When I first met Fred Hegele a decade ago he was the senior regulatory officer at General Mills. Fred’s business background gave him insight into the shaping of Minnesota’s future workforce, a great concern to the majority of Minnesota employers.
At that time, Fred was planning a retirement with purpose, he told me, one that would give back to his community and help very young kids — future workers — get a flying start in life.
When I learned all of that, I recruited Fred to a group we were forming that became Minnesota Business for Early Learning or MnBEL.
Fred is not unique in having bold visions of moving from success to significance with his life. What makes his story compelling — and that of his early pilot Kids Care Connection that merged in 2006 with Interfaith Outreach and Community Partners forming the highly regarded Caring for Kids Initiative (CfKI) — is that every year since 2006 the plan has been executed effectively with a laser-focus on young children in the Twin Cities western suburbs who most need some help to get going.
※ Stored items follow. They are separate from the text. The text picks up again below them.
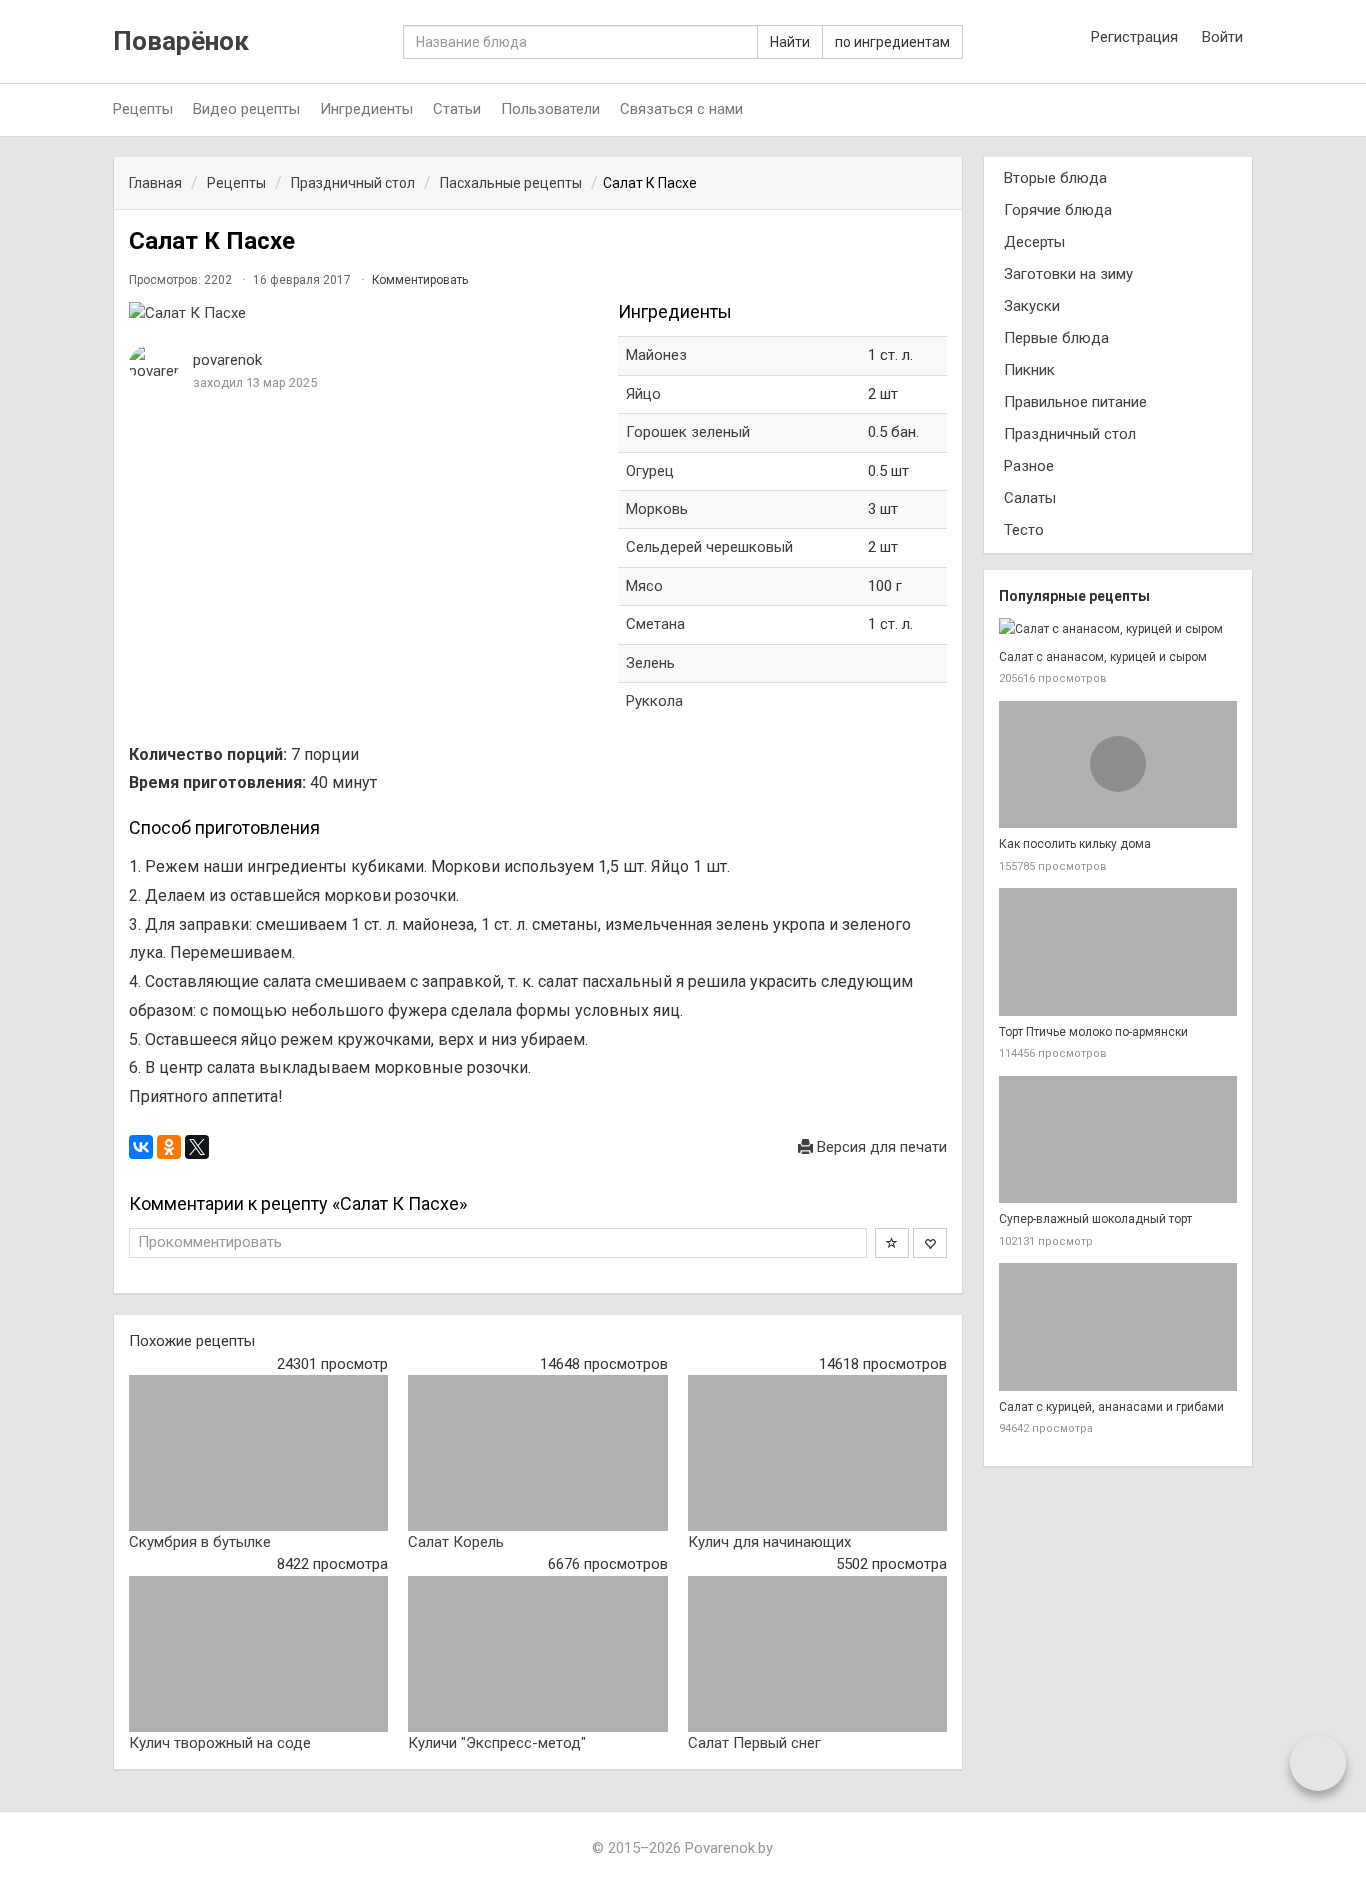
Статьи (457, 109)
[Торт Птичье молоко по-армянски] (1118, 952)
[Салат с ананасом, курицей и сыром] (1118, 629)
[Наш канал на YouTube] (1235, 110)
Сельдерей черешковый (709, 547)
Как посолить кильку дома (1075, 844)
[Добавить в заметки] (892, 1243)
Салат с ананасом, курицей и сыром (1103, 657)
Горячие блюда (1058, 210)
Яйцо (643, 394)
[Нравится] (930, 1243)
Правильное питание (1075, 402)
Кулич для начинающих (769, 1542)
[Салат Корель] (537, 1453)
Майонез (656, 355)
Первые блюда (1056, 338)
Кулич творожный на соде (220, 1743)
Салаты (1030, 498)
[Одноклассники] (169, 1147)
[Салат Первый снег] (817, 1654)
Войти (1222, 37)
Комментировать (420, 280)
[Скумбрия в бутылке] (258, 1453)
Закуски (1032, 306)
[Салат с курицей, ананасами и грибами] (1118, 1327)
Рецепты (143, 109)
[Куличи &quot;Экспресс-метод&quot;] (537, 1654)
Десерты (1034, 242)
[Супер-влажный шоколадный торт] (1118, 1140)
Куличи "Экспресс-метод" (497, 1743)
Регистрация (1134, 37)
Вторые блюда (1055, 178)
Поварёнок (181, 41)
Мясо (644, 586)
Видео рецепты (246, 109)
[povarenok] (154, 363)
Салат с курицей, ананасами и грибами (1111, 1407)
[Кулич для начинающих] (817, 1453)
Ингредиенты (366, 109)
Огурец (650, 471)
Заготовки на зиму (1068, 274)
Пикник (1029, 370)
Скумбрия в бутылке (200, 1542)
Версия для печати (880, 1147)
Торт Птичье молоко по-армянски (1093, 1032)
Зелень (650, 663)
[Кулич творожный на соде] (258, 1654)
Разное (1029, 466)
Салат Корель (456, 1542)
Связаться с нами (681, 109)
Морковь (657, 509)
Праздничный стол (1070, 434)
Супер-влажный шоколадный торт (1095, 1219)
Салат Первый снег (754, 1743)
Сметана (655, 624)
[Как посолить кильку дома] (1118, 765)
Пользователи (550, 109)
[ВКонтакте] (141, 1147)
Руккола (654, 701)
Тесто (1024, 530)
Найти (790, 42)
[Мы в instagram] (1153, 110)
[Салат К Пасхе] (363, 313)
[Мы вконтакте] (1194, 110)
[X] (197, 1147)
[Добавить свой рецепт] (1318, 1762)
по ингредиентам (892, 42)
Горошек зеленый (688, 432)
Over time, the public-private CfKI has become a collaborative scholarship program for low-income families, most particularly ensuring access to quality early learning opportunities for eligible children before their entry into kindergarten.
Included in the program is the careful identification of youngsters who are most at-risk; comprehensive support for parents and families; engagement of faith communities; public and private social service agencies; providers of top quality early learning opportunities, and the Wayzata Public Schools. Also part of the program are both qualitative and quantitative measurements of results and, of course, genuine involvement of volunteers like himself to be engaged with their time, talents and financial support.
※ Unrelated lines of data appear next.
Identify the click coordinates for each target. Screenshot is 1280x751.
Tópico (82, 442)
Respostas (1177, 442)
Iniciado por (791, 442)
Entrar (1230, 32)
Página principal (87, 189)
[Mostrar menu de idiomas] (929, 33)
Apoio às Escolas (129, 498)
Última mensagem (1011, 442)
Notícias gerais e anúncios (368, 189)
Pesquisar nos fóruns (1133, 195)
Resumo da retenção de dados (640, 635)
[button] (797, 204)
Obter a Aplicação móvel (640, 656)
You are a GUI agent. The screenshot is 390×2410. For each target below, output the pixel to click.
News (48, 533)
I recently checked in with vibrant Fred, looking younger than his years, at an event aimed at providing supporters an accounting of CfKI’s key objectives in 2013. Not unlike a company annual meeting with shareholders, we heard about state-of-the-art research measuring kids’ performance in the program alongside the mainstream ones.
The keynoter was former Minneapolis Mayor RT Rybak, now engaged as a “can-do agent” at the developing “Generation Next.” The mayor spoke to a powerful coalition of civic, business and education leaders, aiming to close the achievement and opportunity gaps for students of color in Minneapolis and St. Paul.
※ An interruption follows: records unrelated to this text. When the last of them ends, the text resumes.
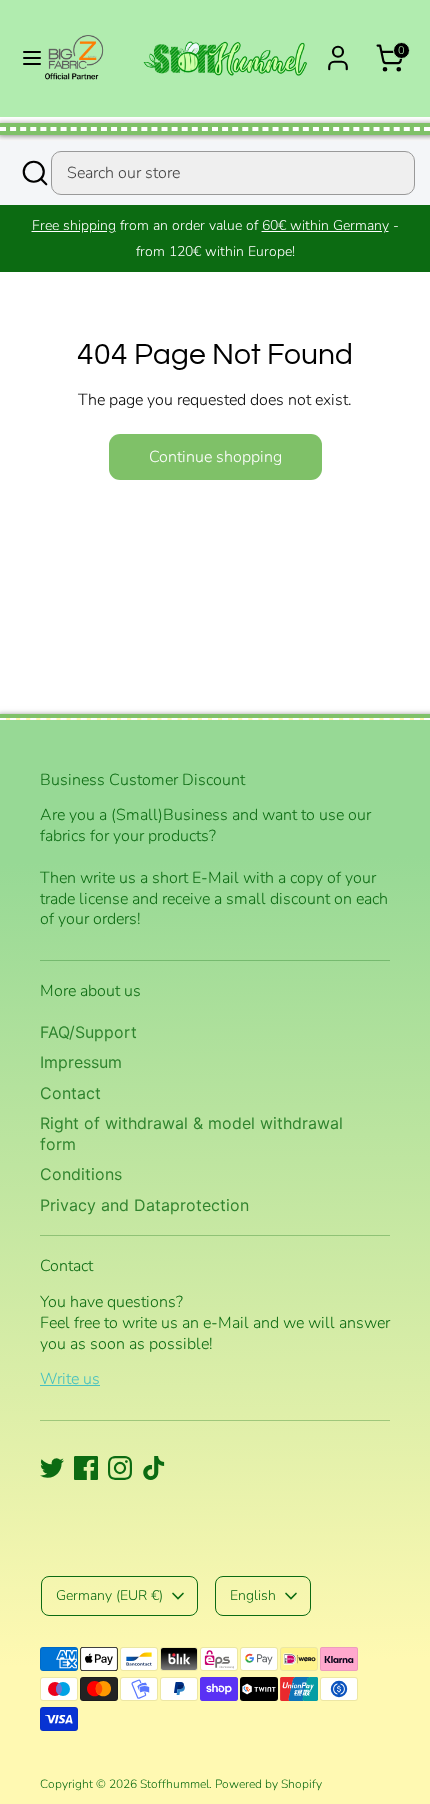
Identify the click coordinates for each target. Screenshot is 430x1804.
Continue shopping (215, 457)
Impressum (81, 1062)
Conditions (81, 1174)
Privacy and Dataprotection (144, 1205)
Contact (70, 1093)
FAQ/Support (88, 1032)
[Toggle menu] (23, 58)
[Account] (338, 50)
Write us (70, 1379)
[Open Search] (33, 173)
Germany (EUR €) (109, 1595)
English (253, 1595)
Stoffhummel (174, 1784)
Rybak said his group identifies the children at the earliest ages so as to intervene in unique learning challenges; strengthening the home child care standards, and focusing on reading by third grade as well as promoting STEM (science, technology, engineering and math).
Melinda, a young mother of three, was a special guest, movingly recounting her life experiences through a series of abusive relationships and homeless shelters until she connected with CfKI. The relationship, she said, helped to stabilize her employment, transportation, food and housing needs. She and her children earned top-quality early education scholarships. They are each doing just fine when compared to the general population.
Scholarships make difference
Despite its broad family-centered mission, CfKI is a lean operation where each scholarship kid costs about $40 per day or $10,000 per year to serve, well below the cost of other top-quality early childhood education programs. In 2013, there were 162 kids carefully screened and awarded scholarships — all were deemed at age 5 as ready to succeed in kindergarten — and 245 of their parents were actively involved in one or more supportive programs.
The bad news that challenges Fred and the others, however, is there are 500 early learners in the western Hennepin County service area who would benefit from the program, including an active waiting list of 72. These kids, with their parents, are raring to go right now but current funding is insufficient. Numerous business foundations and hundreds of private individuals now contributing up to $10,000 a year are being asked to grow in numbers and dig deeper into their pocketbooks.
Fred and dozens of others involved in CfKI want to do the right things now so that too-often-forgotten young people will become successful workers, reliable taxpayers and upstanding citizens.
Fred and his colleagues at CfKI have been living examples of what Nelson Mandela frequently observed:
“A good head and a good heart are always a formidable combination.”